The scale of the challenge is enormous. Remarkable advances in health care mean that more people are living longer, many have healthy lives while managing multiple conditions, and some have more complex care needs. The number of people aged over 65 is expected to increase by 50 per cent in the next 20 years. In England, around 15 million people have at least one long-term condition, a figure set to rise. They account for half of all GP appointments, 70 per cent of all hospital bed days, £7 in every £10 spent on health care and two thirds of that spent on social care. As a society, choosing to invest in health care is a decision we make to support those of us who are not so lucky as to keep our health till the end. And to banish the spectre of impoverishment through illness.
Many parts of the NHS are struggling to cope, yet, rather than address these problems, politicians are promising a huge and unrealistic expansion in services. So far this election we have had pledges on same-day GP appointments and a massive expansion of seven-day hospital services. This is despite a lack of clinical evidence to identify these as priorities, or the funding to back up the promises. While there have been some positive, long-overdue noises from parties on areas such as mental health and delivering more joined-up health and social care, these mean little without resources. And in public health policy, we have seen little or no detail on how to tackle the ticking time bomb of rising obesity, or to reduce harm related to tobacco and alcohol overuse. Many questions remain and there are vital details about which the parties have said nothing.
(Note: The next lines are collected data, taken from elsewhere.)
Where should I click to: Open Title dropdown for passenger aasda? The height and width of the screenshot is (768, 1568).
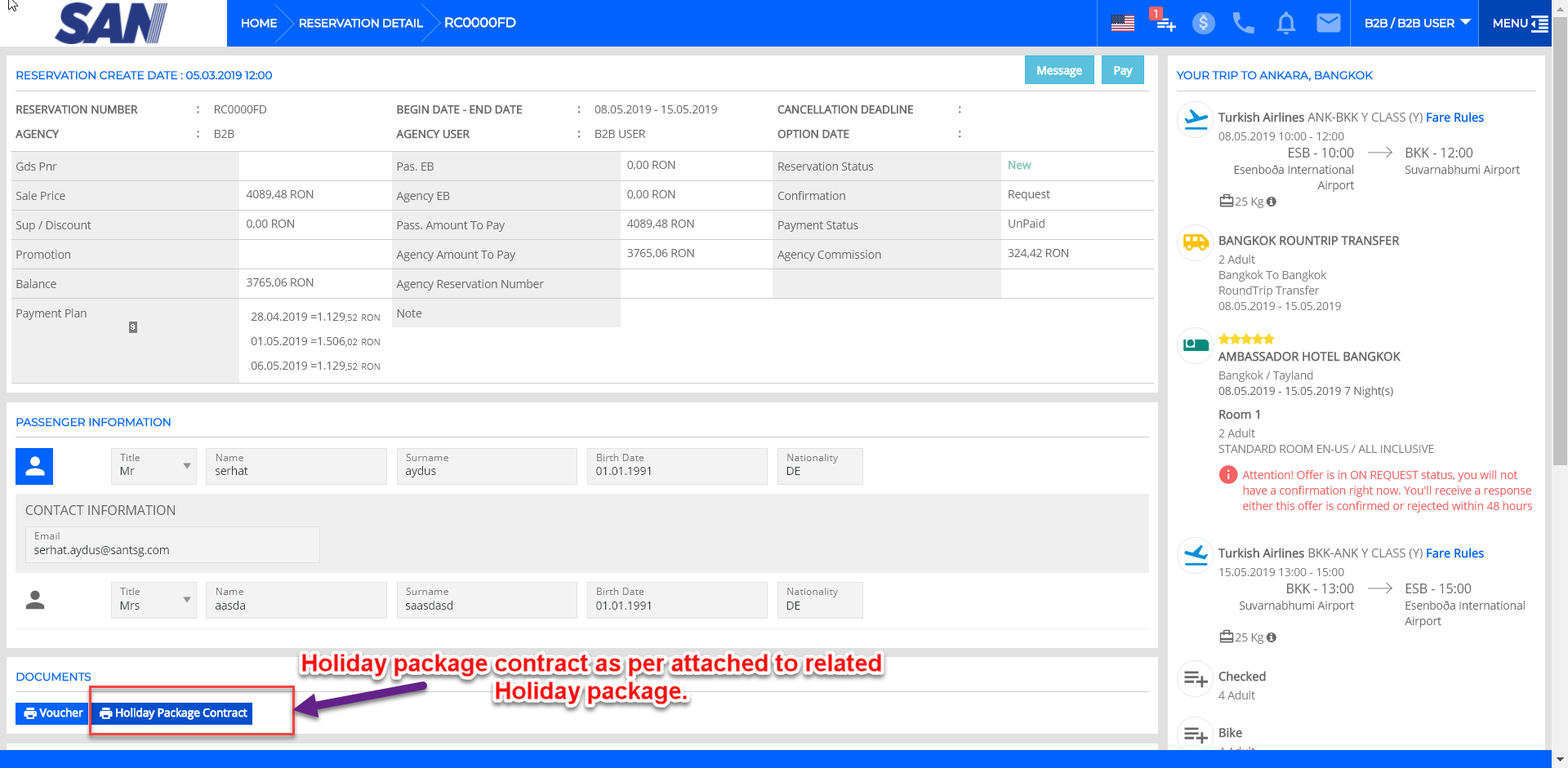coord(154,600)
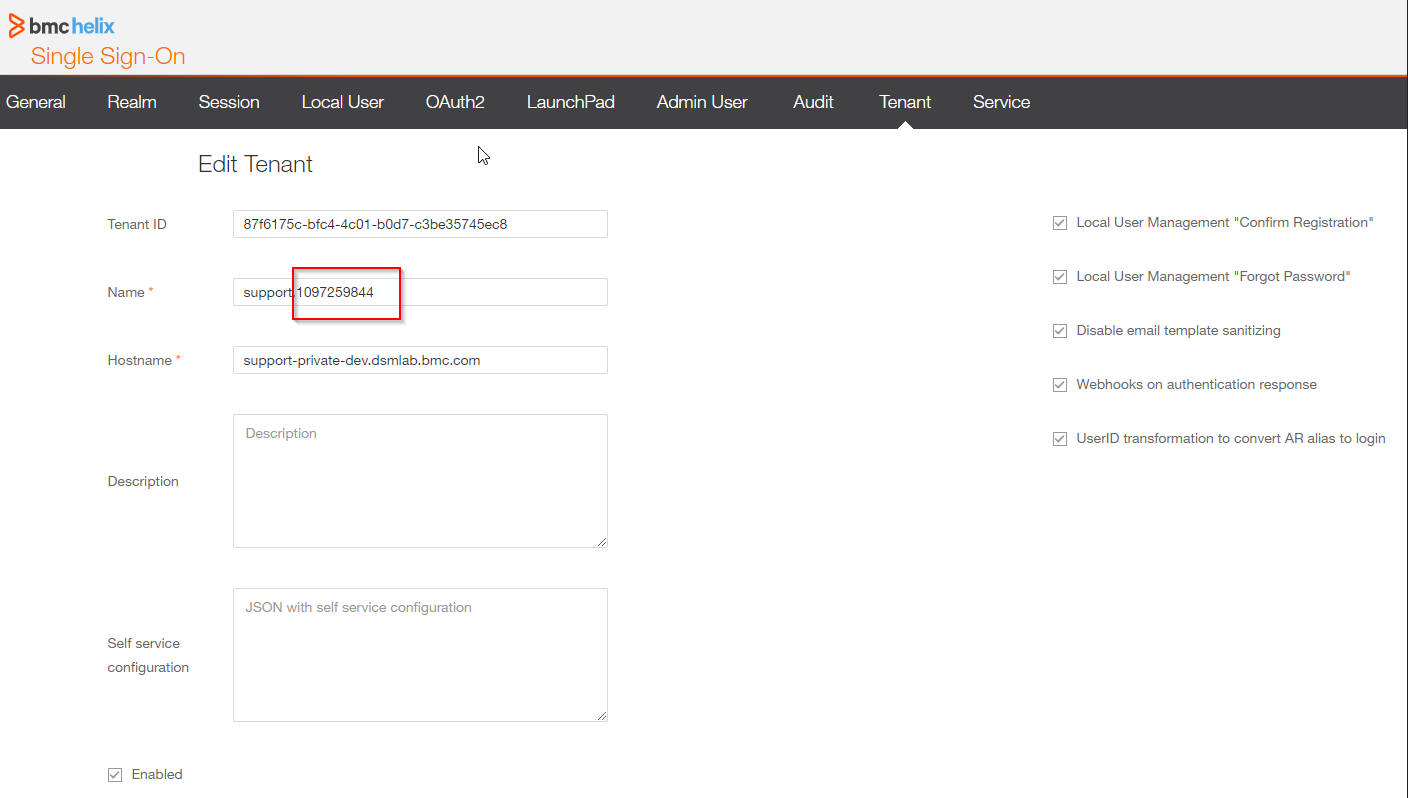Switch to the Realm tab
The height and width of the screenshot is (798, 1408).
click(132, 102)
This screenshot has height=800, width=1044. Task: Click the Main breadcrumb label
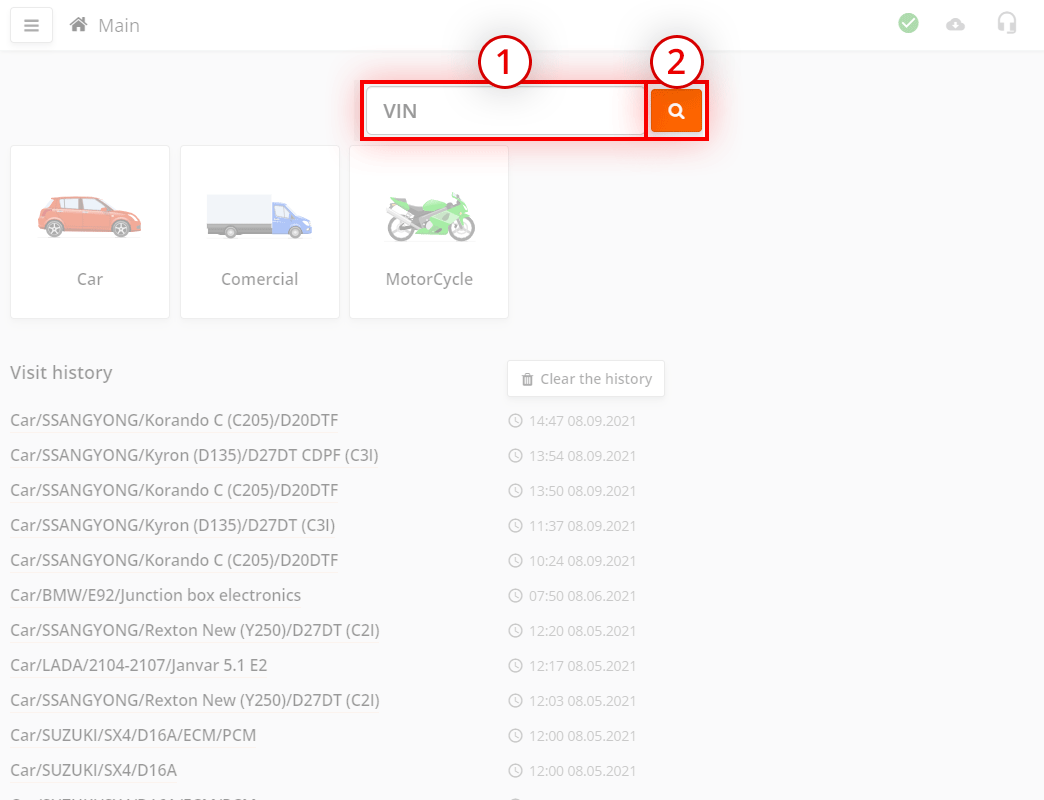(x=119, y=26)
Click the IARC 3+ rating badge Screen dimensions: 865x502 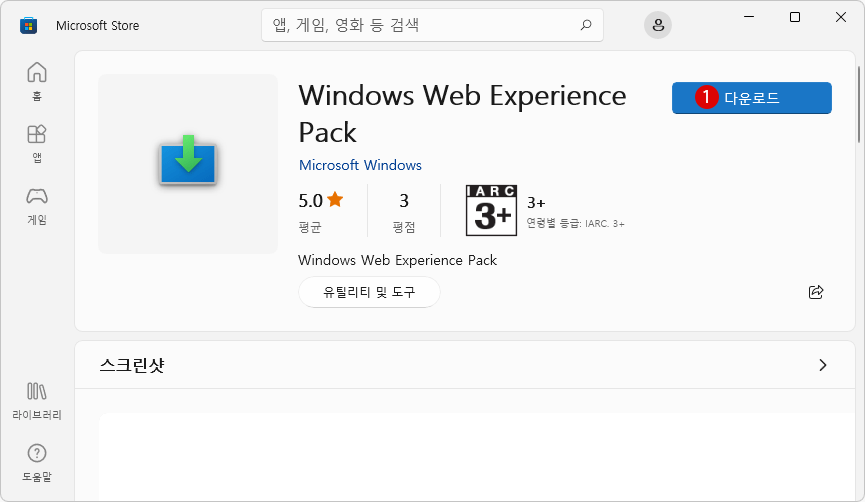[491, 210]
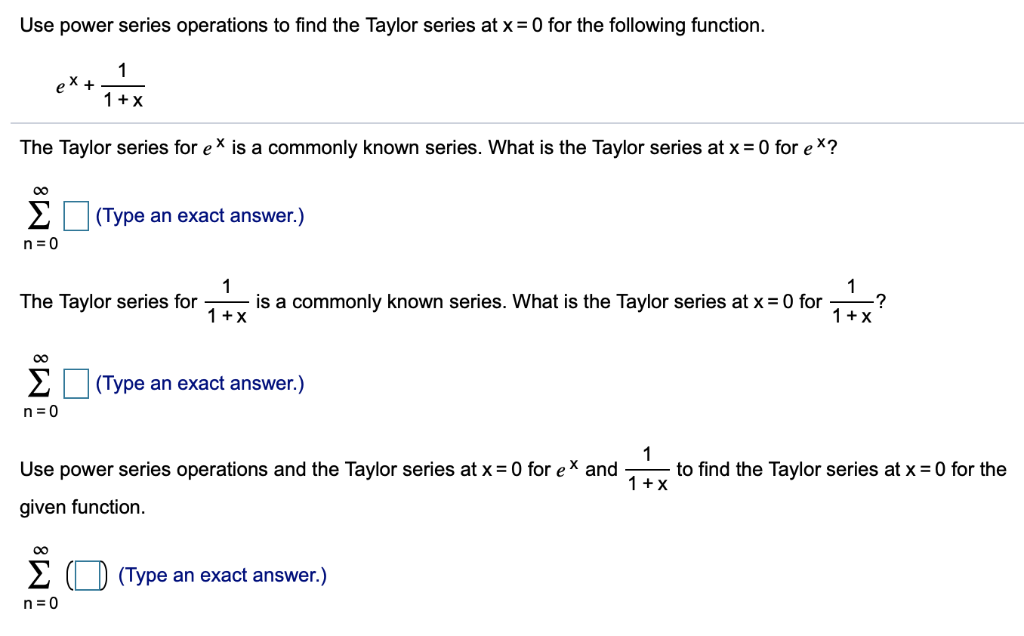1024x636 pixels.
Task: Select the second Type an exact answer label
Action: click(x=199, y=383)
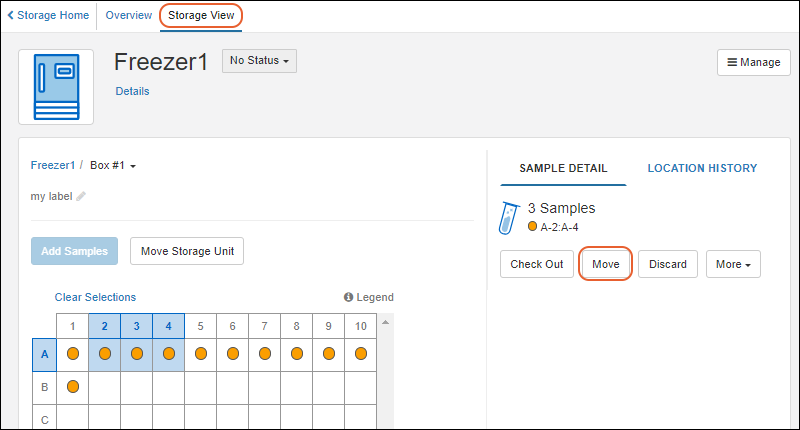
Task: Click the test tube sample icon
Action: point(510,217)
This close to the election, we have to conclude that anything short of a detailed and fully funded plan for our health and social care is simply electioneering, designed to play political games with the health service, rather than genuinely address the enormous challenges facing it. This is the worst kind of political campaigning – promising the undeliverable, misleading the public and refusing to address the facts. Patients, voters and those working in the health service deserve better.
The NHS has held on as the best healthcare system in the world. But, with rising pressure, inadequate investment and funding falling behind that of other developed nations, it has now reached a crossroads. Whoever holds the keys to No 10 after polling day must put an end to political game-playing with the NHS and, as a matter of urgency, commit to having an open and honest debate on the future of the health service and how to pay for it. It is not too late to protect an NHS true to its founding principles, but to do so we need to act now.